Since devices marketed exclusively for criminal purposes are hard to break into, lets make all the other devices easy to break into. Great logic.


Logic and EU rarely go hand in hand.


Well, besides their handling of the former bloc countries post-Soviet dissolution. That was pretty clutch.

And the DMA/DSA too, both of those are some ballsy consumer protections. The flaccid CEOs in America would blackball that before it hit the ticket.

The security guarantees are rather spiffy too, and you can't deny they've got a competitive trade policy. Redundant weapons suppliers are also important ever since America started backdooring F-35s and F-16s. Plus their regional wines are really quite tasty and cheap when enjoyed domestically.
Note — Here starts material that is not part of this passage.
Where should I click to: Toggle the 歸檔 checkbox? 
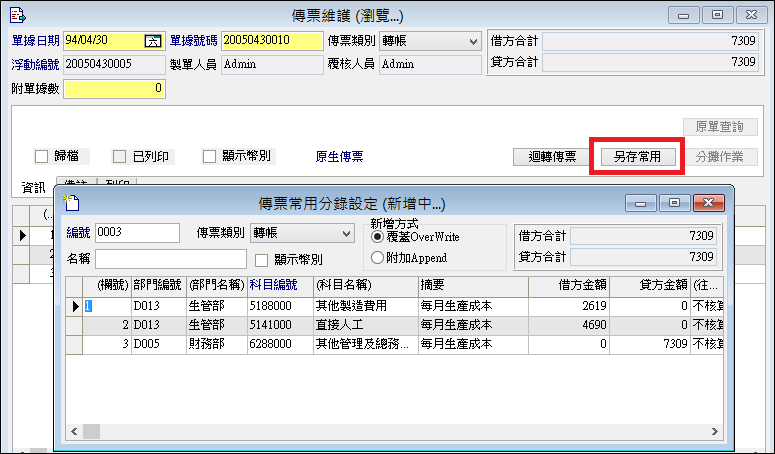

But besides all those things, what has the EU ever done for us?


Point 25:

> Conducting a comprehensive mapping of the current legislation in Member States to detail the legal responsibilities of digital hardware and software manufacturers to comply with data requests from law enforcement. It would also take into account specific scenarios and requirements that compel companies to access devices, in compliance also with CJEU case-law and case law of the European Court of Human Rights. The goal should be to develop an EU-level handbook on that basis, and depending on the aforementioned mapping, to promote the approximation of legislation within this area, and to develop binding industry standards for devices brought to market in the EU, to integrate lawful access.


Reading the PDF is like reading a police state handbook. The greatest threat to privacy and security of EU citizens has become EU itself.